That was in January. At the end of June, on the last day of the term’s merits decisions, the doctrine was explicitly embraced by the Court’s opinion in West Virginia v. Environmental Protection Agency. By a 6–3 margin, the justices rejected the EPA’s sweeping claim that a vague, rarely used provision of the Clean Air Act empowered it to impose draconian carbon emission reduction mandates that would transform the power industry writ large. That decision was a victory for the separation of powers and thus for representative democracy as it signaled that the Court was leaving new laws not to unelected bureaucrats, but to the democratic process, as the Constitution demands.

In other cases, the Court avoided judicial aggrandizement in contexts that justices would have found difficult to resist in prior terms. In Whole Woman’s Health v. Jackson, the Court rejected arguments that sought to expand Article III standing in order to allow pre-enforcement challenges to Texas’ recent abortion statute against state court judges and clerks and the attorney general. In Vega v. Tekoh, the Court recognized that Miranda warnings constitute a judicially crafted prophylactic rule, not a constitutional rule; the failure of law enforcement to give such warnings can be remedied by excluding unwarned statements from trial but does not by itself justify a § 1983 lawsuit. In Egbert v. Boule, the Court refused to expand Bivens remedies—causes of action for damages that are judicially crafted in the absence of an applicable statute—in recognition of the separation-of-powers principle that “creating a cause of action is a legislative endeavor.”

The five originalists agreed with each other on the judgment in all of the above cases. Biden v. Texas was a rare prominent case in which that dynamic did not hold. There the Court rejected a challenge to the Biden administration’s rescission of the Trump administration’s Migrant Protection Protocols, known as “Remain in Mexico.” The different positions in the case illustrated disagreements among originalists on complex issues, including whether the Court was barred from reaching the merits and the scope of permissible executive action under the Immigration and Nationality Act in light of the president’s foreign policy authority under Article II. Kavanaugh was the only originalist in the majority, but Barrett, who found the jurisdictional bar dispositive, agreed on the merits.

Contrary to the impression left by the liberal meltdown over the Court’s decisions this term, the justices are calling shots based not on policy preferences, but on what the law actually says.
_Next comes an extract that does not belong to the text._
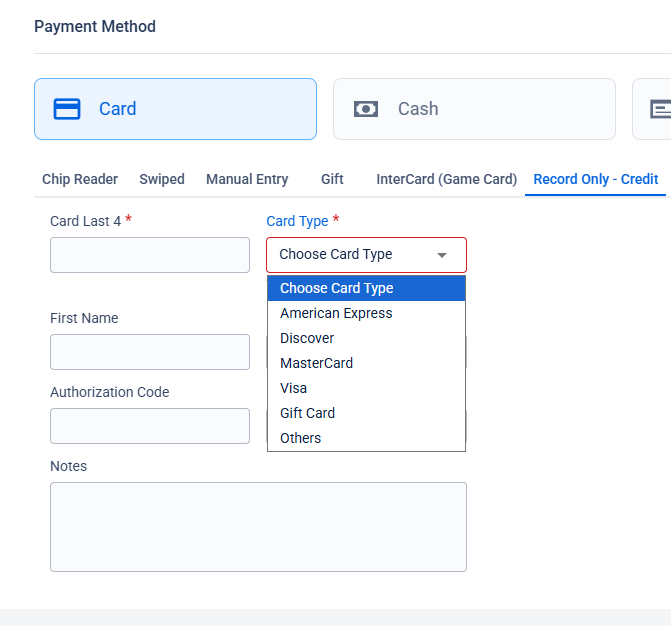Click the Card Last 4 field
Viewport: 671px width, 626px height.
[150, 255]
That, of course, is the scenario long dreaded by liberals who became used to the Court imposing their policy preferences. They start from a baseline of little respect for the Constitution on its own terms, so it should be no surprise that the nation has been subjected to the smear campaigns that have tarnished the nomination process for decades and the insidious intimidation tactics that recently followed.

The many years of building a Supreme Court majority committed to interpreting the Constitution as it is written came by way of a protracted battle. This term has been a resounding win for the rule of law. It confirms beyond a doubt that we finally have an originalist Court.